I remember as a child starting a diary with great enthusiasm, intent on recording my every movement, thought and wish in the sure knowledge that anything I had to say was so important as to deserve a permanent record.

As an adult I kept a diary through my travels, the disintegration of my first marriage and the blossoming of my second. As each child was subsequently conceived I would start the diary again - renamed "journal" - sure in the knowledge that these large events necessitated a thorough description of all emotions.

And now as a daughter, wife, mother, it has become so very clear how beautifully circular our lives are. I am now living in a little house not 300 metres from the first house in which my own parents resided when they first came to Australia. I too have two girls and a blonde boy. I too have a husband who has left work due to "health" reasons and threatens to stay that way. Until about half an hour ago, I was terrified that I had become my mother.

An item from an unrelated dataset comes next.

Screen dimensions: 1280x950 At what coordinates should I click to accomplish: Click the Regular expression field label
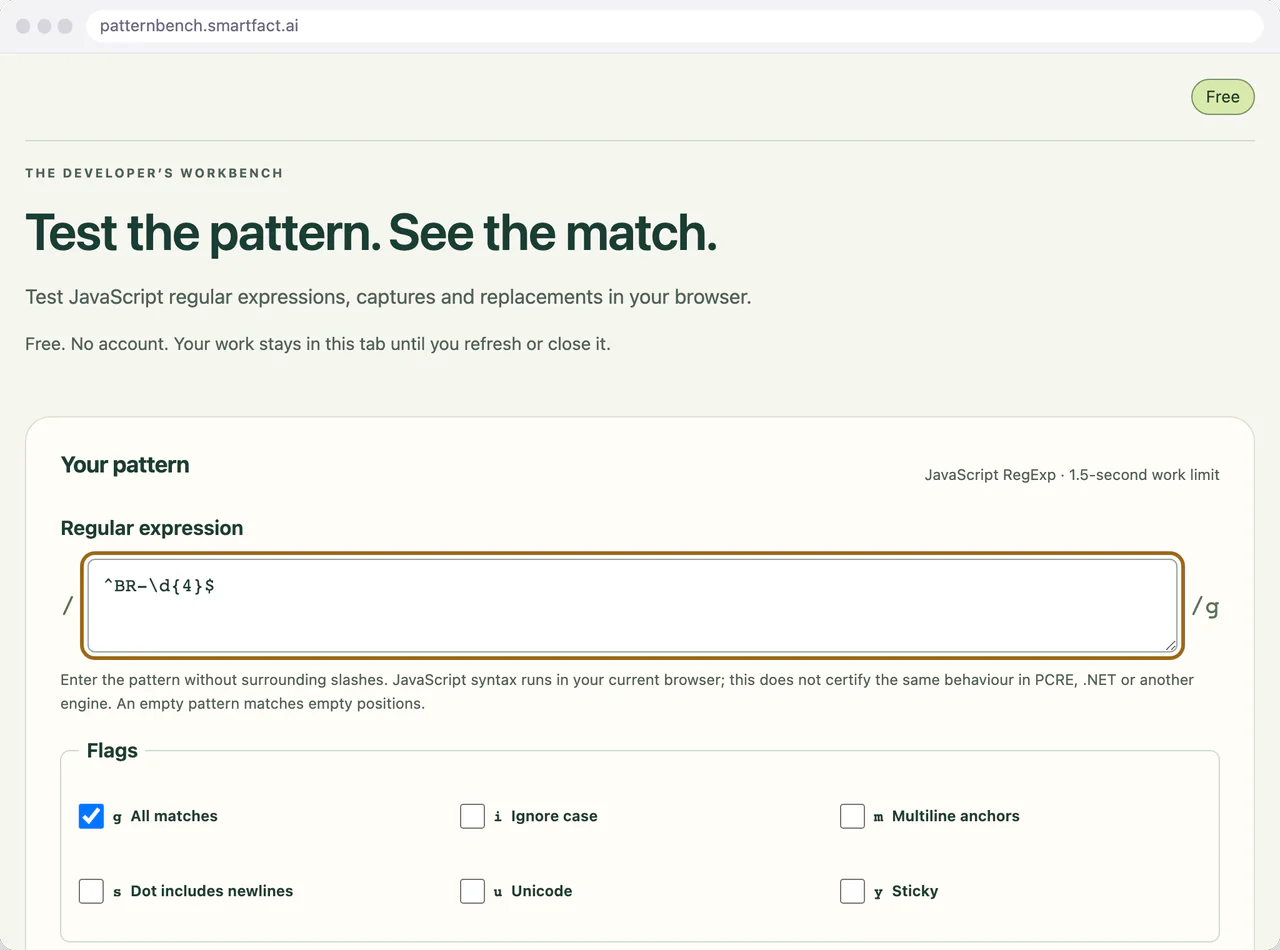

Tonight I sat in absolute awe as we watched Brideshead Revisited. As Sebastian and Charles trundled down country lanes through summery England, I felt my heart crack a little as I remembered the innocent and totally irresponsible days when my second husband and I first met. We had yet to be married, have children, a mortgage. We were living in a little cottage on top of a hill by which pilgrims used to trudge on their way to Yorkshire, and next to which was an orchard and a laneway full of cowslip and hedges. Seeing the sleepy greenery on the screen not only reminded me of my own happier days, but the nights many years ago in my childhood home, watching the same programme and watching my mother smudge away sneaking tears as she too mourned the loss of her country and happiness.

I understand now that far from being ashamed, I have an opportunity to embrace and love our similarities, and finally and truthfully understand all that she came to be, and all that I can be.

As the child of this mother, I can make right all that went wrong for me as a child. I can provide illumination and understanding where for me and my own siblings there was confusion. I can provide steady love and loyalty, where for us there was insecurity and a constant fear that someone would leave, or die and leave the rest of us with all the shit.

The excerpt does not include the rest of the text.